- **Required task**: Copy the Google Trends walkthrough, beginning at the words "# Note: tidyverse" and stopping after "look at gtrendsR.", and substitute "ggplot2" for each "tidyverse".

- **Excerpted text**:
※ ※ ※

Overview

There are more streamlined ways to extract data from external sources. Let’s explore some R package that provide wrapper for useful APIs to streamline data extraction and acquisition.

Google Trends Data

What is it?

What is Google Trends? “Google Trends is a website by Google that analyzes the popularity of top search queries in Google Search across various regions and languages. The website uses graphs to compare the search volume of different queries over time.” - Wikipedia

Package(s)

gtrendsR: An interface for retrieving and displaying the information returned online by Google Trends is provided. Trends (number of hits) over the time as well as geographic representation of the results can be displayed.
trendyy: a tidy wrapper to the gtrendsR package.

Installation

install.packages("gtrendsR")
install.packages("trendyy")

require(trendyy)

## Loading required package: trendyy

Usage

# Specify the search terms you're interested in. 
my_search_terms <- c("Biden","trump")

# Download the term activity across a specific period using the Google Trends API
trends <- trendy(search_terms = my_search_terms,
                 from = "2020-09-01",to="2020-09-30")

Clean and examine the data.

# Trends sends you back a lot of data. Use trendyy's helper functions to get
# what we want: search term interest over time.
dat_trends <- get_interest(trends)
dat_trends

Visualize.

# Note: tidyverse is loaded. 
dat_trends %>%
  ggplot(aes(date,hits,color=keyword)) +
  geom_line() +
  geom_point() +
  ggthemes::scale_color_fivethirtyeight() +
  ggthemes::theme_fivethirtyeight()

We can target specific geographic regions with the geo = argument. To know which geographic code corresponds to a specific instance, we need to look at gtrendsR.

geo_codes <- as_tibble(gtrendsR::countries)
geo_codes

# Extract trends just for the US. Also we can draw out larger time windows
trends_us <- trendy(search_terms = my_search_terms,
                    from = "2004-01-01",to="2020-09-30",
                    geo="US")

# Draw out relevant content
dat_trends_us <- get_interest(trends_us)
dat_trends_us

Visualize again.

# Visualize
dat_trends_us %>%
  ggplot(aes(date,hits,color=keyword)) +
  geom_line() +
  ggthemes::scale_color_fivethirtyeight() +
  ggthemes::theme_fivethirtyeight()

※ ※ ※

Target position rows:
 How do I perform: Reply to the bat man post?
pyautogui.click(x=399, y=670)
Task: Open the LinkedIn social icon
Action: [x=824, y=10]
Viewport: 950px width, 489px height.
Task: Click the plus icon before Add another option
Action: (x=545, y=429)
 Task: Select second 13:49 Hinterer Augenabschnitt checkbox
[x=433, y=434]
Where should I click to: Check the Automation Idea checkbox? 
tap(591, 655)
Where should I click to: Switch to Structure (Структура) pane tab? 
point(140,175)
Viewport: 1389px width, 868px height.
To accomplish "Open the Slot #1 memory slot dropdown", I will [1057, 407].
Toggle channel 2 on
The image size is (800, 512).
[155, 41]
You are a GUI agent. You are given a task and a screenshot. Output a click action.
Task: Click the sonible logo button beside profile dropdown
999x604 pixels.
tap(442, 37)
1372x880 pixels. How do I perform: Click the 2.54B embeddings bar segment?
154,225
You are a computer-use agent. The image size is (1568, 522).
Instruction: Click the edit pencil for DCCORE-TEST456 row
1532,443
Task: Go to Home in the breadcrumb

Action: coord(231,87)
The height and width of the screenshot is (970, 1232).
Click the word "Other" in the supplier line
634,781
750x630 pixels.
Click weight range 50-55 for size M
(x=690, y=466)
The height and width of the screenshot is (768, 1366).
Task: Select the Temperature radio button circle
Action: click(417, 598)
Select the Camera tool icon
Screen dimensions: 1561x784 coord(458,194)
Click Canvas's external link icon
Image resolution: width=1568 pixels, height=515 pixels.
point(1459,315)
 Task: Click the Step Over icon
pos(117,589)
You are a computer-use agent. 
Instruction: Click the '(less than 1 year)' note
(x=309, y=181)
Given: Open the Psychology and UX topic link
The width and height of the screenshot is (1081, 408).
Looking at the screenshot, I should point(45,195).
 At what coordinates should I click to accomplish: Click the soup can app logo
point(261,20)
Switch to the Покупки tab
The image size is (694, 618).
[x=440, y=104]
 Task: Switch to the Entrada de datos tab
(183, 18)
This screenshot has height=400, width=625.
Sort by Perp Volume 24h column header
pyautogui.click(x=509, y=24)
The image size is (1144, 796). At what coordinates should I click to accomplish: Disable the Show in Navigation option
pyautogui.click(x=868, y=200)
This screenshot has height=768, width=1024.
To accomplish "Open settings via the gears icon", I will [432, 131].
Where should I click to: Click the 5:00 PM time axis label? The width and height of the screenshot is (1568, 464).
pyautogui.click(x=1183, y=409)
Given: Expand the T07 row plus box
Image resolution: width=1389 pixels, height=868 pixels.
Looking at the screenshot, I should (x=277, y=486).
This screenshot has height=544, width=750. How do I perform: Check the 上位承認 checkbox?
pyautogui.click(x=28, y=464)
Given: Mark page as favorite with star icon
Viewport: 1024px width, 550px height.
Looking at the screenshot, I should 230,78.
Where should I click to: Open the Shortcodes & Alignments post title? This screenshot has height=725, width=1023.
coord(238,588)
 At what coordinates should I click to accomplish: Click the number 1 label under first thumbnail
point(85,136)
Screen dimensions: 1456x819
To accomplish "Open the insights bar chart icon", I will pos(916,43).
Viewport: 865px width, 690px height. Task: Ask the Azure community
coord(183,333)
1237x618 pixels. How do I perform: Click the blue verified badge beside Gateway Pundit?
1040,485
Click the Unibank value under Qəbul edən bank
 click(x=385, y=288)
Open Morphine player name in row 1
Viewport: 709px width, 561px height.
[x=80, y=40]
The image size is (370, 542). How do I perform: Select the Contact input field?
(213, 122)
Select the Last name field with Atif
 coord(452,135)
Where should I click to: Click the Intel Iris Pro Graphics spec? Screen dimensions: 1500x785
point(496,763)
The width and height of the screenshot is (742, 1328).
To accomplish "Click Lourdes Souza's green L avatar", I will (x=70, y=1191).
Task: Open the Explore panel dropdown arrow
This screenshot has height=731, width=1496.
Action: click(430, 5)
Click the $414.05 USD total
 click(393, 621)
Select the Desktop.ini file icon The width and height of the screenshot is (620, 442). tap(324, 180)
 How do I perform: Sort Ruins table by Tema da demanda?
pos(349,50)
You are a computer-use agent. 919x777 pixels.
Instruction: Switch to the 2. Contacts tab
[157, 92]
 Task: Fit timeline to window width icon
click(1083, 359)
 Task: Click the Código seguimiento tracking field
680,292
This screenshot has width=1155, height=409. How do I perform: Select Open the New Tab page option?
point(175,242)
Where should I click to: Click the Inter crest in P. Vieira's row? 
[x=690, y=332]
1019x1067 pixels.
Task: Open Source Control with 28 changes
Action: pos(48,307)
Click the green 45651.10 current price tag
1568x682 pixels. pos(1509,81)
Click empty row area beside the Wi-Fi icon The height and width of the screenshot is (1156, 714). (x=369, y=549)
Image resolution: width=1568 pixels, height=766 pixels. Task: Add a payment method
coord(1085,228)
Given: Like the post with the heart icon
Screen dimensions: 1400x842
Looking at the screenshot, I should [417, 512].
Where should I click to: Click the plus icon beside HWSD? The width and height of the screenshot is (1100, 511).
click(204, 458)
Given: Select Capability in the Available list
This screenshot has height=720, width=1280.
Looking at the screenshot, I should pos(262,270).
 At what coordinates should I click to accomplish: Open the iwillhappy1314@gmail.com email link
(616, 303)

※ ※ ※

- **Solution to the problem**:
# Note: ggplot2 is loaded. 
dat_trends %>%
  ggplot(aes(date,hits,color=keyword)) +
  geom_line() +
  geom_point() +
  ggthemes::scale_color_fivethirtyeight() +
  ggthemes::theme_fivethirtyeight()

We can target specific geographic regions with the geo = argument. To know which geographic code corresponds to a specific instance, we need to look at gtrendsR.